The butterfly-shaped thyroid may be a small gland, but it is responsible for some large bodily functions. It consists of two lobes with a center connecting area called an isthmus. The thyroid regulates the body’s metabolism, it works to control the body’s internal temperature, and it is the source of the body’s hormones. The thyroid is located in the front area of your neck below the voice box and above the collar bone.
Because the thyroid is self-contained, having part or all of the gland removed generally corrects the malfunctions. However, when the majority of the thyroid is removed, it will not be able to produce hormones or perform its other functions. Your doctor will prescribe a thyroid supplement that will need to be taken daily so that you will be able to enjoy a fully active lifestyle.

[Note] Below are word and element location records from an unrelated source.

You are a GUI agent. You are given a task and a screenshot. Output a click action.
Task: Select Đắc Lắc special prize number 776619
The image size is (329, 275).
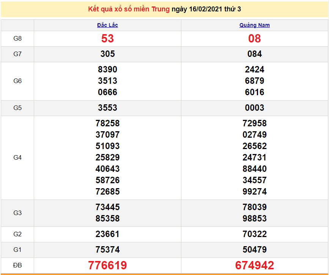point(107,265)
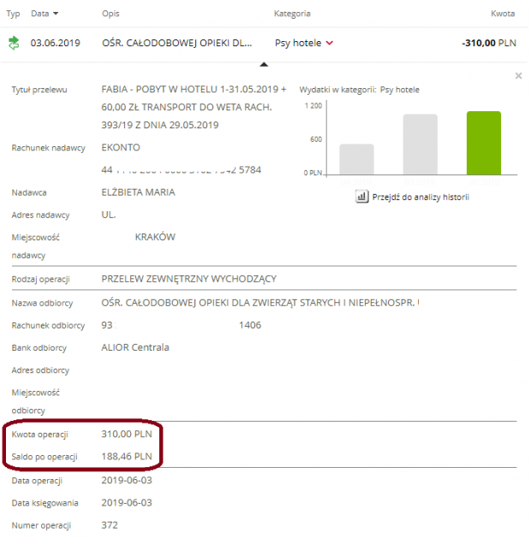Image resolution: width=531 pixels, height=538 pixels.
Task: Click the Kwota column header
Action: click(x=502, y=15)
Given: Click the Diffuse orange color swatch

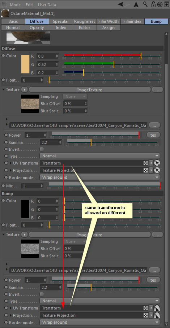Looking at the screenshot, I should tap(25, 64).
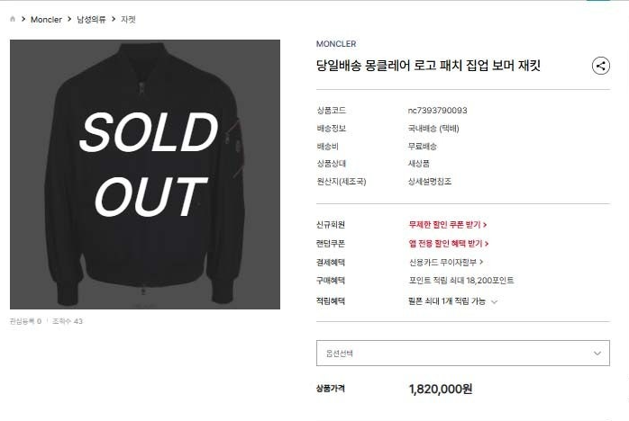Expand options using dropdown chevron arrow
Viewport: 629px width, 421px height.
597,354
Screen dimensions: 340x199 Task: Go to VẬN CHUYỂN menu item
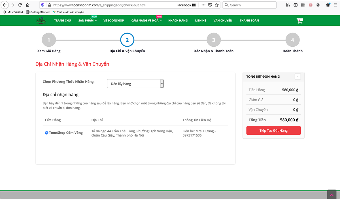(x=223, y=21)
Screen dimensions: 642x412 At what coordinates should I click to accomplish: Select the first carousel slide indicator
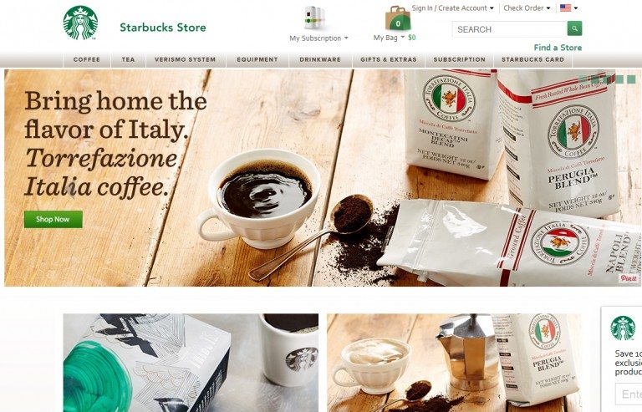point(583,79)
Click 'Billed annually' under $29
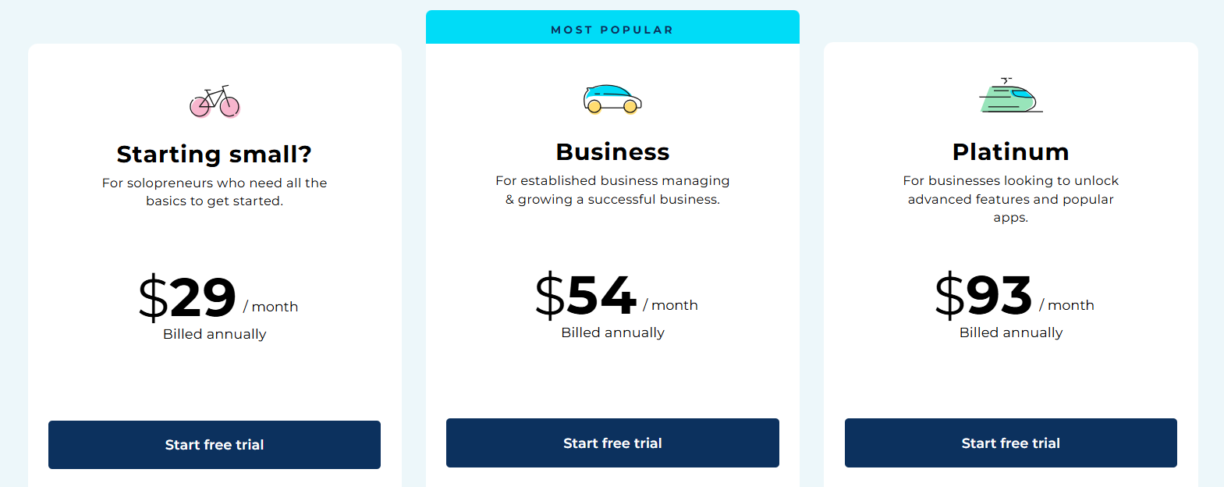Screen dimensions: 1224x487 coord(215,334)
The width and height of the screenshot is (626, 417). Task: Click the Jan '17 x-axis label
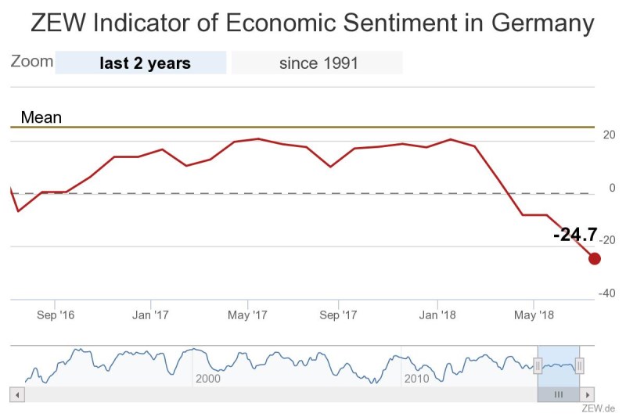click(150, 315)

Before your operation, the surgeon will tell how to prepare for the operation, what prescription and over-the-counter medicines and supplements that you need to stop taking or can take on the day of the surgery with a sip of water. You will be told what you need to do for home care while you are recovering, when you can resume normal daily activities, and when to schedule checkup office appointments. If you will need pain pills after the surgery, you will be given a prescription to fill before the operation.
Types of Thyroid Surgery
- Removal of one lobe is called a Lobectomy. When the remaining half of the gland is able to perform all or some of its functions, your doctor may decide that thyroid supplements are not required.
- Remove of one lobe and the isthmus is called a Lobectomy with Isthmusectomy. This form of surgery is done to ensure that all questionable tissue is removed.

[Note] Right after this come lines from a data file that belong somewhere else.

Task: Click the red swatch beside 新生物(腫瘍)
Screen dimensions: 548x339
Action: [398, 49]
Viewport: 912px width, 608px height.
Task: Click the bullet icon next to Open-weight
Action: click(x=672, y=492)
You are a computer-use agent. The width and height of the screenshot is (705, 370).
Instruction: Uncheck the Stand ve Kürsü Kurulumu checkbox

- Removal of one entire lobe, the isthmus, and the majority of the other lobe is called a Subtotal Thyroidectomy. This is a common procedure to remove either non-aggressive small cancer tissues or goiters.

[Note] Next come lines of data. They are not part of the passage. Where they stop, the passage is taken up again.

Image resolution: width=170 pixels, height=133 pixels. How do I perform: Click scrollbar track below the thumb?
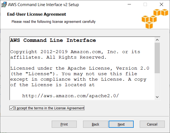point(157,84)
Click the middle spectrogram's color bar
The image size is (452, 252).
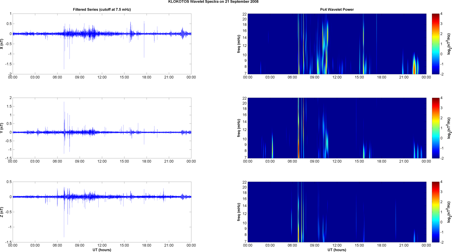coord(435,128)
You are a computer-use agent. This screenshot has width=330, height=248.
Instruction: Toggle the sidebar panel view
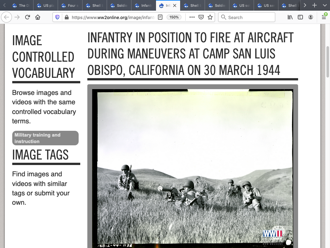[x=300, y=17]
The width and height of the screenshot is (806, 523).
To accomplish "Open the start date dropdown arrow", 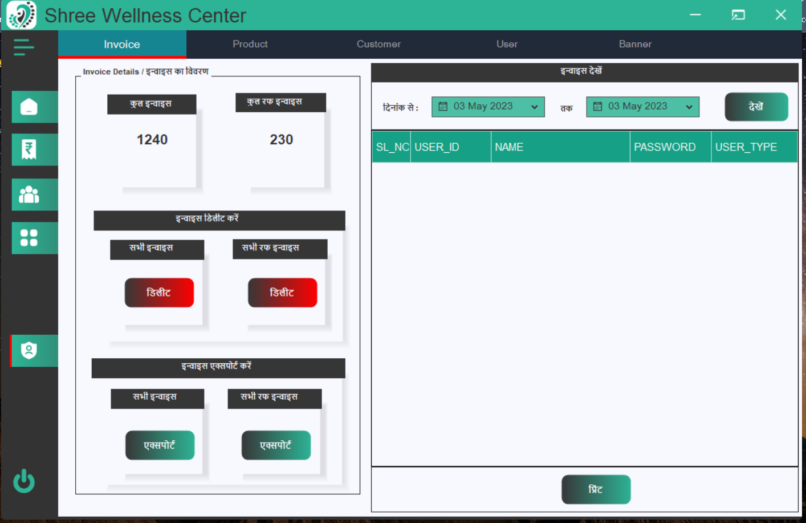I will (534, 107).
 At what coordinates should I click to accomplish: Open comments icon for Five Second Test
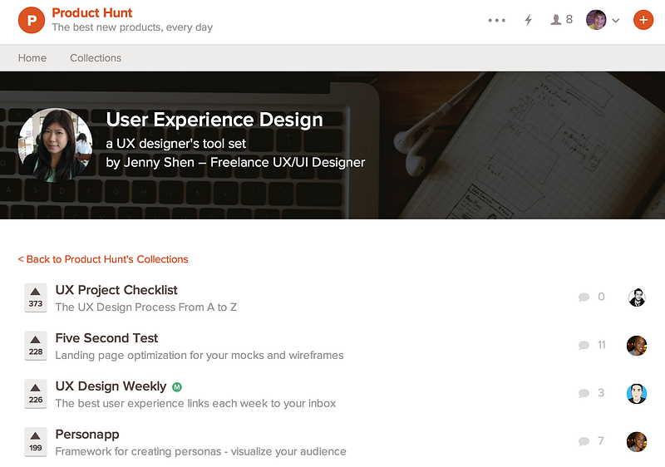point(584,346)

- Removal of the entire thyroid gland and the isthmus is called a Total Thyroidectomy. This type of surgery is the most preferred operation to remove all types of thyroid cancers.
Once you are sedated, your surgeon will make a horizontal 2 to 5-inch incision at the central base of your throat above the collarbone. A tube will be placed in the incision for drainage during the operation. Your surgeon will then use surgical instruments to remove the targeted parts or the entire thyroid gland and isthmus. During the operation, your surgeon will ensure that the parathyroid artery and vein are able to retain their blood supply. Once of the targeted gland and tissue is removed, the incision will be closed with stitches. The resulting scar will fade over time and be barely noticeable. The drainage tube may need to remain in place for several hours or an entire day.
You will be moved to a recovery room where you will slowly regain consciousness. It is normal to have the feeling of a sore throat following surgery, but it will go away within a few days. You will be given something light to eat and drink. If you are scheduled to stay in the hospital, you will be moved to your room. If you will be going home, the hospital staff will arrange for your discharge. Before leaving the hospital, the medical staff will want to ensure that you are able to swallow liquids.